Activity ▸
Gather all lines in the data that hold the string "will".

++++ Dataset content ++++

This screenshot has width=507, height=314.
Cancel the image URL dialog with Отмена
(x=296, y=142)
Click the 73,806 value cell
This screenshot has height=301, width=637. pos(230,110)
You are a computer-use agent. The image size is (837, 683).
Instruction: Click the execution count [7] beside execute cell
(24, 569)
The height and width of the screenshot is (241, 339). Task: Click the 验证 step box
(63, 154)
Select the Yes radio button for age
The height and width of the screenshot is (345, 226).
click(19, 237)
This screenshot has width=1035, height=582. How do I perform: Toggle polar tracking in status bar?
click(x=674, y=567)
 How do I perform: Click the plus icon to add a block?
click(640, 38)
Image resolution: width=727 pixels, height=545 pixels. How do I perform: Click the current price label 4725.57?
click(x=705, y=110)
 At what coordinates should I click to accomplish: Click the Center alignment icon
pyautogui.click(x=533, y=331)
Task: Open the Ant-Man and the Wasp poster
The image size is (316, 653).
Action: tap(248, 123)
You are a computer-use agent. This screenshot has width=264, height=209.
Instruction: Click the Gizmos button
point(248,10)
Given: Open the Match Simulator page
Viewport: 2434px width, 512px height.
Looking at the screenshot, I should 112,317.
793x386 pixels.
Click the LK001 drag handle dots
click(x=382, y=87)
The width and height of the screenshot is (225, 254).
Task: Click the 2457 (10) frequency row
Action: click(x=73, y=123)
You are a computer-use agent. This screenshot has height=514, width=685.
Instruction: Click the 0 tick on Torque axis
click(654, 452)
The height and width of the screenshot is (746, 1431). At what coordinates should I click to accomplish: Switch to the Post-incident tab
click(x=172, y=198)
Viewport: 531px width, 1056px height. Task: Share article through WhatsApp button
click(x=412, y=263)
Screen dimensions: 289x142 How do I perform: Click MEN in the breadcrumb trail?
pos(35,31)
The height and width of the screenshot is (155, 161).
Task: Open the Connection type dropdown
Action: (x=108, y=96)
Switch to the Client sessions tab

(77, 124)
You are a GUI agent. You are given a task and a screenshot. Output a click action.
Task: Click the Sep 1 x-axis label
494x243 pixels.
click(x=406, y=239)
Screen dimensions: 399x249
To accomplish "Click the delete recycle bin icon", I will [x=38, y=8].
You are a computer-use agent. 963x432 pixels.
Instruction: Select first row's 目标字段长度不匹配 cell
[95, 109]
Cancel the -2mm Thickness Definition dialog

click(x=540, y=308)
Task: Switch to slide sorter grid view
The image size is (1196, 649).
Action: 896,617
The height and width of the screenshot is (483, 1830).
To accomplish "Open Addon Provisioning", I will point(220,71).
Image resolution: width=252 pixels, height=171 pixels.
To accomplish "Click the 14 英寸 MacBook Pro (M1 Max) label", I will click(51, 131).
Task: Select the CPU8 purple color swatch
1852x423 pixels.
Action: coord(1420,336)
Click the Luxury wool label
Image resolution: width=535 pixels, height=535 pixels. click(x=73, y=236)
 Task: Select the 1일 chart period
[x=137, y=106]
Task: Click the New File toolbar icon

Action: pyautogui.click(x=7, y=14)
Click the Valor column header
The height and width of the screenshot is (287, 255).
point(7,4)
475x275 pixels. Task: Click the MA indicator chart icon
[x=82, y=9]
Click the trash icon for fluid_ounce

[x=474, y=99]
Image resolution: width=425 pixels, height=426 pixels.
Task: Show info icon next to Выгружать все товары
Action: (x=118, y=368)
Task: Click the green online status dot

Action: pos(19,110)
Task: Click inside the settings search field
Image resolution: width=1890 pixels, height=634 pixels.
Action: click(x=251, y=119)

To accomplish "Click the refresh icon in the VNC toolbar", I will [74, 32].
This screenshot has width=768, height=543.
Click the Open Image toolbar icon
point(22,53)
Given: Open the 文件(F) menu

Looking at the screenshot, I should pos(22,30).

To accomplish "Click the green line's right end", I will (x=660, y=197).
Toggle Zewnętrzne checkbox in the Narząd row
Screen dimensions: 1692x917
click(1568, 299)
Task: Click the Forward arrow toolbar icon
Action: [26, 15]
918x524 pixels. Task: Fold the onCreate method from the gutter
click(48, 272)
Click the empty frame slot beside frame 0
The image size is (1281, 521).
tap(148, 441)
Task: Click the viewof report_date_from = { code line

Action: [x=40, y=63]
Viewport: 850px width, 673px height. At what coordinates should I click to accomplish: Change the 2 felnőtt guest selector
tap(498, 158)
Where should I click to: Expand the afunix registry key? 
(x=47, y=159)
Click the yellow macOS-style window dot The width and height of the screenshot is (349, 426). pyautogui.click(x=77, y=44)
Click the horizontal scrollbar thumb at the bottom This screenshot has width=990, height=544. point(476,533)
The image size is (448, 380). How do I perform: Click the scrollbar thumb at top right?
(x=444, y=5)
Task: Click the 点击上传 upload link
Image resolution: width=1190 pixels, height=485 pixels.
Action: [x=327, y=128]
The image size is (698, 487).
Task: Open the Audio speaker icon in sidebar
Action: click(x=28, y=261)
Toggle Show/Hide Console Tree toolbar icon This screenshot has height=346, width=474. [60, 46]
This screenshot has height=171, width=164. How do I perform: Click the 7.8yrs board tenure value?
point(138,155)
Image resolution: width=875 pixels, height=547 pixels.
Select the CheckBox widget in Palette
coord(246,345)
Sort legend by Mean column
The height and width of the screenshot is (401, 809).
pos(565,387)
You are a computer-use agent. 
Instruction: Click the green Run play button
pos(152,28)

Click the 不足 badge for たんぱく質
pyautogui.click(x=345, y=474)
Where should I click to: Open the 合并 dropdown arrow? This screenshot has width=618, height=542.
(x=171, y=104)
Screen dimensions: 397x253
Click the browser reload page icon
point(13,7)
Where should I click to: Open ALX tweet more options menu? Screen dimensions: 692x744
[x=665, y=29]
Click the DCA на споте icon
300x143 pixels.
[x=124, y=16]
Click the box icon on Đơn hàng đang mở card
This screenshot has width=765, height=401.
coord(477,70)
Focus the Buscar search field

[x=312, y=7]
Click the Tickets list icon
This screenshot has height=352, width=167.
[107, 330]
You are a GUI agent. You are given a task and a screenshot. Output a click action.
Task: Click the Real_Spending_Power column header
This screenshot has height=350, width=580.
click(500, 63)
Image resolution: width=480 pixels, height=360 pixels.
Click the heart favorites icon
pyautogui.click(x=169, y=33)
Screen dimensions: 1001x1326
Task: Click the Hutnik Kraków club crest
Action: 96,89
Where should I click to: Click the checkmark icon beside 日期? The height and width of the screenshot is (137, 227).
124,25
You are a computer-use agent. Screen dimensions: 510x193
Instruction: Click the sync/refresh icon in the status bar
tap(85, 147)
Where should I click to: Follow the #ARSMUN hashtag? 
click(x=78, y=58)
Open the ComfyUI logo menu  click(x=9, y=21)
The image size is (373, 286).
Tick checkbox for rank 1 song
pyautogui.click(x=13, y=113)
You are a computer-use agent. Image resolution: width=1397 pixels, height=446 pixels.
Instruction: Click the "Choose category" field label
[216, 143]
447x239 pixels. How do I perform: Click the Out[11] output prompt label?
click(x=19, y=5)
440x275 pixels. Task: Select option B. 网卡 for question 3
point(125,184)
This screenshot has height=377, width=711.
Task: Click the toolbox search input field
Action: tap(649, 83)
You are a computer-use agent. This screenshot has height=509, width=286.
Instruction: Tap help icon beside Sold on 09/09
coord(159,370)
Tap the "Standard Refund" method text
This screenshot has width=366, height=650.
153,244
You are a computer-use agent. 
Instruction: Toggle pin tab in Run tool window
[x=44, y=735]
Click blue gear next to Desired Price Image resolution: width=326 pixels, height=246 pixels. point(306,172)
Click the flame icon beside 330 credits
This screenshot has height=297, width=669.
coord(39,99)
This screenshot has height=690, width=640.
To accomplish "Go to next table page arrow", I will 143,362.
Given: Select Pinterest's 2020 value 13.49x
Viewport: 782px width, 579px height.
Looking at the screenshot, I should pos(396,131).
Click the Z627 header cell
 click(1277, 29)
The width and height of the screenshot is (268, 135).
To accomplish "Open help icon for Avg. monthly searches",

++++

Written solution ▸
To accomplish "Click the delete recycle bin icon", I will [x=38, y=8].
To accomplish "Open Addon Provisioning", I will point(220,71).
To accomplish "Click the 14 英寸 MacBook Pro (M1 Max) label", I will click(51, 131).
To accomplish "Click the refresh icon in the VNC toolbar", I will [74, 32].
To accomplish "Click the green line's right end", I will (x=660, y=197).
To accomplish "Go to next table page arrow", I will 143,362.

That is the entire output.